Farmers interested in applying can view the application online. As part of the application process farmers may need to complete or update other FSA forms to identify which individuals or entities are eligible, that conservation compliance provisions are met, and a crop insurance or NAP (Noninsured Crop Disaster Assistance Program) coverage agreement.
Farmers will also need to provide verifiable and reliable production records by crop, type, practice, intended use, and acres if not already on file. Crop insurance records can be used.
Although both insured and uninsured farmers are eligible to apply for WHIP+, all farmers who receive payments for crop losses are required to purchase either crop insurance or NAP coverage at a minimum of a 60% coverage level for the next two available crop years.
Due to conflicting reports, it is unclear if this requirement applies to the two years following the crop year for which WHIP+ payments were distributed or the two years following the close of the enrollment period.
Payments are intended to provide assistance for production losses as a result of a qualifying natural disaster. USDA indicates that producers suffering crop losses due to 2019 disasters can expect to initially receive 50% of their calculated WHIP+ payment upon approval and the remaining 50% after January 1, 2020 if sufficient funding remains.
Because sign-up for this portion is taking place after that date, it is unclear as to whether initial payments will be 50% of the calculated WHIP+ payment or 100% of the calculated WHIP+ payment. Producers may be subject to payment limitations depending on average adjusted gross income.
The WHIP+ payments are calculated based upon a calculation for the expected value of the crop relative to a calculation for the value of the crop harvested and reduced by insurance indemnity payments received. Following is the WHIP+ payment formula:
WHIP+ Payment = Expected Value of Crop x WHIP Factor – Actual Value of Crop Harvested x Payment Factor – NAP Payment or Crop Insurance Indemnity Payment Received
The WHIP factor is dependent on the level of insurance coverage purchased and ranges from 70% to 95%, as shown in Table 1.

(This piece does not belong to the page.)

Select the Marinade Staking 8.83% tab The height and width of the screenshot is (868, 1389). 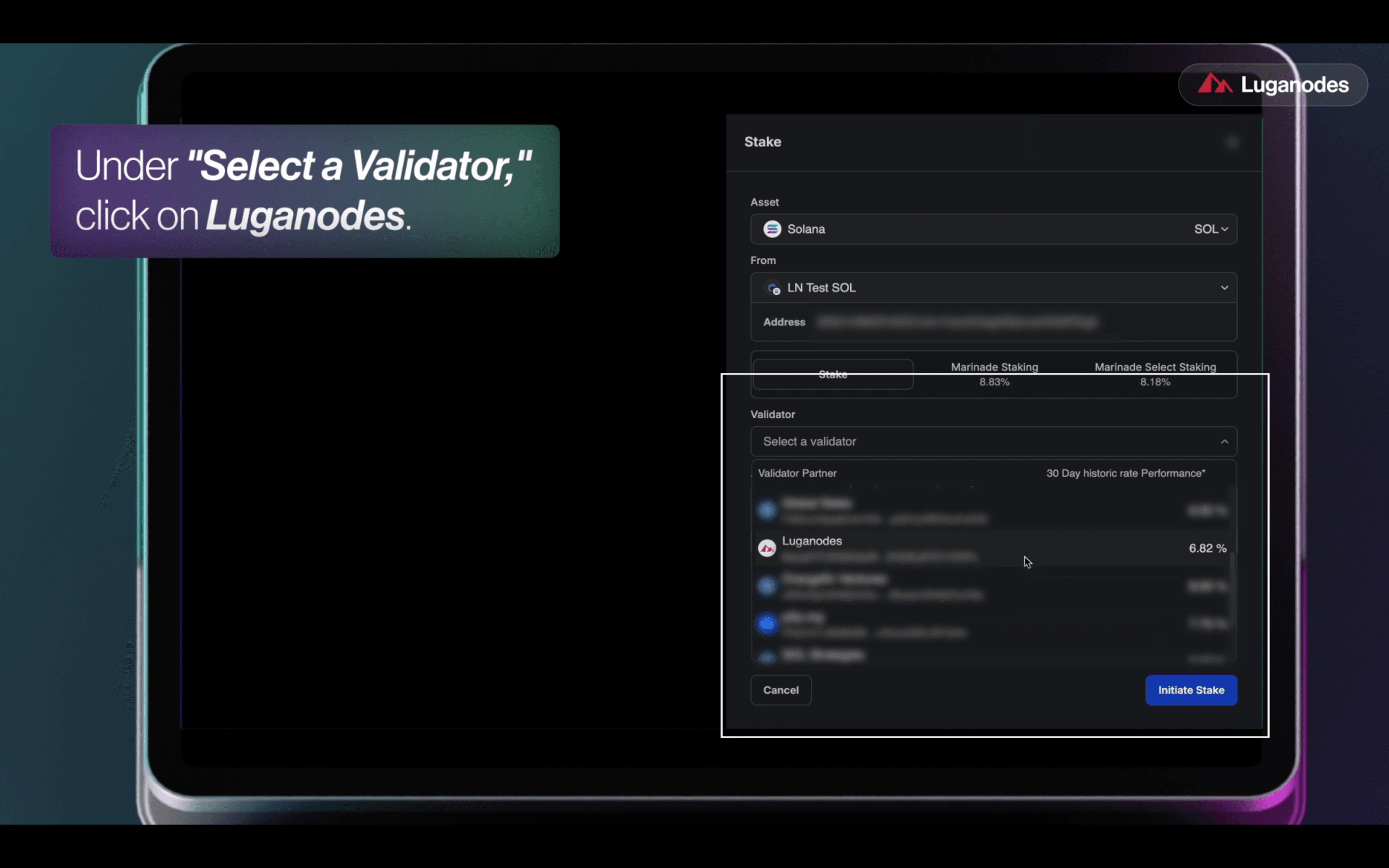(x=994, y=374)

USDA indicates the payment factor included in the payment equation varies by state and commodity and is set to reflect the decreased costs incurred by producers when the crop is not harvested or is prevented from being planted. USDA has not yet released the payment factor rates.
Details on how expected value of crop and actual value of crop harvested are determined are also unknown. Without this information it is difficult to estimate payment rates or determine if a specific farm is eligible for a payment.
There are many details of the program that are unknown at this point.
Farmers in all counties of Illinois are eligible to apply for WHIP+ for excessive moisture in 2019 provided other eligibility and compliance requirements are met.
There are still many unanswered questions around this program, particularly how variables in the payment equation are determined, what unit of assessment payments will be based on, and clarity on crop insurance requirements.
However, review of the payment formula indicates that farms will need to have experienced a calculated yield loss value that exceeds crop insurance indemnity payments to receive a WHIP+ payment. Overall the application process seems to be rather simple.
Farmers who plan to apply are encouraged to contact their county FSA office to express intent to apply as soon as possible. Procedures from there will likely vary from county to county.